A Novel Serum Exosomal MicroRNA Signature in the Early Prediction of Persistent Organ Failure in Patients With Acute Pancreatitis

Objective: To investigate whether serum exosomal microRNAs (miRNAs) could be potential biomarkers in predicting acute pancreatitis (AP) with persistent organ failure (POF) at an early phase. Background: Novel biomarkers are sorely needed for early prediction of POF in patients with AP. Methods: In the discovery stage, exosomal miRNAs were profiled in sera from APs with or without POF (5 vs 5) using microarrays. POF-associated miRNA signatures then were assessed in the training cohort (n = 227) and further validated in 3 independent cohorts (n = 516), including one nested case-control cohort.
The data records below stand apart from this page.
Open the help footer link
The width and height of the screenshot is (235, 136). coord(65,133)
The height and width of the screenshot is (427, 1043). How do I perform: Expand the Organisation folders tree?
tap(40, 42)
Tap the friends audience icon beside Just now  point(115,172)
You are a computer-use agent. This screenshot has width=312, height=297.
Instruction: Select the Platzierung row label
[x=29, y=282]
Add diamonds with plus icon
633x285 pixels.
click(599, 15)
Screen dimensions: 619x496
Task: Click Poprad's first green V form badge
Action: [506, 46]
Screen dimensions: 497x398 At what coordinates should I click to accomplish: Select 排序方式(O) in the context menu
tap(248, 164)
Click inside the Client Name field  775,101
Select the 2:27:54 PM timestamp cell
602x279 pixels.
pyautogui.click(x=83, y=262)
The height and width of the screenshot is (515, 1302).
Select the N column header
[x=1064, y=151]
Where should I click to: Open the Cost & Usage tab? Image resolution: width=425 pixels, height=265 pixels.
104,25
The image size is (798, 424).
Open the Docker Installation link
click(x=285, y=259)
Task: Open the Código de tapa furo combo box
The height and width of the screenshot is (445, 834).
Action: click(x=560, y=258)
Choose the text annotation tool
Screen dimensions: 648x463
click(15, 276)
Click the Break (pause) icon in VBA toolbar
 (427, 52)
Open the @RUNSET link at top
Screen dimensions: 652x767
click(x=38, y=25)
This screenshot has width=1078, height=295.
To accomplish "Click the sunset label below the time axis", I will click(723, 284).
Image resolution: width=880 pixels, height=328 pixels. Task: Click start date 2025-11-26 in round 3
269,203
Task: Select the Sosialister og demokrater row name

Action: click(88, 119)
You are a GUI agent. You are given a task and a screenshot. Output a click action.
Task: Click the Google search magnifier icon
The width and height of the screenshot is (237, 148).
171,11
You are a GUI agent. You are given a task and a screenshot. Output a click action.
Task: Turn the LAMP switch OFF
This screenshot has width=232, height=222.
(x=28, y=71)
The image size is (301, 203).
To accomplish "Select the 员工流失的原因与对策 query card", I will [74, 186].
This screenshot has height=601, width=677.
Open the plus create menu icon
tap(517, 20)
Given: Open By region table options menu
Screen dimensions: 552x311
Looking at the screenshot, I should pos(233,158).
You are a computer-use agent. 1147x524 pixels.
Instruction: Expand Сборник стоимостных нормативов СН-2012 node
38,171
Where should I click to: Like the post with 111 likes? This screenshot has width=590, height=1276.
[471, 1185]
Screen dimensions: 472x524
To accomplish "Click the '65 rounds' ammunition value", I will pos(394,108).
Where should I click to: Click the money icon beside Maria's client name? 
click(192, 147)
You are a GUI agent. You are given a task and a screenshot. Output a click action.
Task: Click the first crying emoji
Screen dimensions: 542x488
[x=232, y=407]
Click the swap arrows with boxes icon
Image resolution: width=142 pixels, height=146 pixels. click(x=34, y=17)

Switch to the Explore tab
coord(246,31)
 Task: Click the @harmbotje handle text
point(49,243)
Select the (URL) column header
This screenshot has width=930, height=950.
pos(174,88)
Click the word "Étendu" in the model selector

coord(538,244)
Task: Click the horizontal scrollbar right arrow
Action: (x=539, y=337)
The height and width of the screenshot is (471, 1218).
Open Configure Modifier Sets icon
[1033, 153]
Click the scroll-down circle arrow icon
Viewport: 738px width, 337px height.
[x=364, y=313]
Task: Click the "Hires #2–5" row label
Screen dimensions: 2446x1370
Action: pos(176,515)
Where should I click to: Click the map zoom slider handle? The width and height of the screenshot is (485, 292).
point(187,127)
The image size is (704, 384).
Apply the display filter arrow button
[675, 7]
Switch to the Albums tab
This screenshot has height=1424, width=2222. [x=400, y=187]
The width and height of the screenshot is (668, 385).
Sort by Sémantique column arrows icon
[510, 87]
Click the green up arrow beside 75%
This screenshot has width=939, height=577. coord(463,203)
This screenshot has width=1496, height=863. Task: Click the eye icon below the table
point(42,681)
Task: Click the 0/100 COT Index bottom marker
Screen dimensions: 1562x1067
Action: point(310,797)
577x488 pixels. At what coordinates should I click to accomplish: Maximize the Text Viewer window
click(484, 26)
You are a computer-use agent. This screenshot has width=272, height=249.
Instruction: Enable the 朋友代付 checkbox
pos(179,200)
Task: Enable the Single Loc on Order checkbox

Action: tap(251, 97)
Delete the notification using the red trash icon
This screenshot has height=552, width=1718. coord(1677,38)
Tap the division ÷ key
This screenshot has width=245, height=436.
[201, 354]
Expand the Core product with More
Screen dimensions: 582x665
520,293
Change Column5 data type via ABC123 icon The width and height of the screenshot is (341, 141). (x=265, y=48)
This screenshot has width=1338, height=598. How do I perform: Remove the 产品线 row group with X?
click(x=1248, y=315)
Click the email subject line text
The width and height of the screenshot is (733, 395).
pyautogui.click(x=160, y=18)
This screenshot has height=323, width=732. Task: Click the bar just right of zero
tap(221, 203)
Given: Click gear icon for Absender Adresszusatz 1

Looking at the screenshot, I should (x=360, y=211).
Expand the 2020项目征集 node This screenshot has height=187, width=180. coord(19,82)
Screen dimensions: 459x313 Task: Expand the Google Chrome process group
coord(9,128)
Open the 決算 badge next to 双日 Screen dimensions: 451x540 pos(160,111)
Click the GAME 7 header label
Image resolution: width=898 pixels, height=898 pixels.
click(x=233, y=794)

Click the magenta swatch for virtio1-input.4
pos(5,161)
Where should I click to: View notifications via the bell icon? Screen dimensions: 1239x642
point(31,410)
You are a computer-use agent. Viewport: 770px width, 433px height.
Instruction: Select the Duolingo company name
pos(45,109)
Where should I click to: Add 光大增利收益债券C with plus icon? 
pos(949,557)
Results: A total of 743 APs were recruited in this large-scale biomarker identification study with a nested case-control study. Data from the discovery cohort demonstrated that 90 exosomal miRNAs were significantly dysregulated in APs with POF compared with controls. One miRNA classifier (Cmi) comprising 3 miRNAs (miR-4265, 1208, 3127-5p) was identified in the training cohort and was further evaluated in 2 validation cohorts for their predictive value for POF. Area under the curves for Cmi ranged from 0.88 to 0.90, which was statistically superior to area under the curves of Acute Physiology and Chronic Health Examination-II and bedside index for severity in AP, and outperformed blood urea nitrogen and creatinine in POF prediction across all cohorts ( P < 0.05). Higher levels of Cmi indicated an increased need for intensive care unit admission, prolonged hospitalization, and elevated mortality rate, thus poor prognosis. In the nested case-control study, Cmi could help identify prediagnostic POF in postendoscopic retrograde cholangiopancreatography pancreatitis cases within "golden hours" after endoscopic retrograde cholangiopancreatography with high efficacy. Conclusions: Serum exosomal Cmi may be an early predictor for POF in AP, even within "golden hours" after AP onset.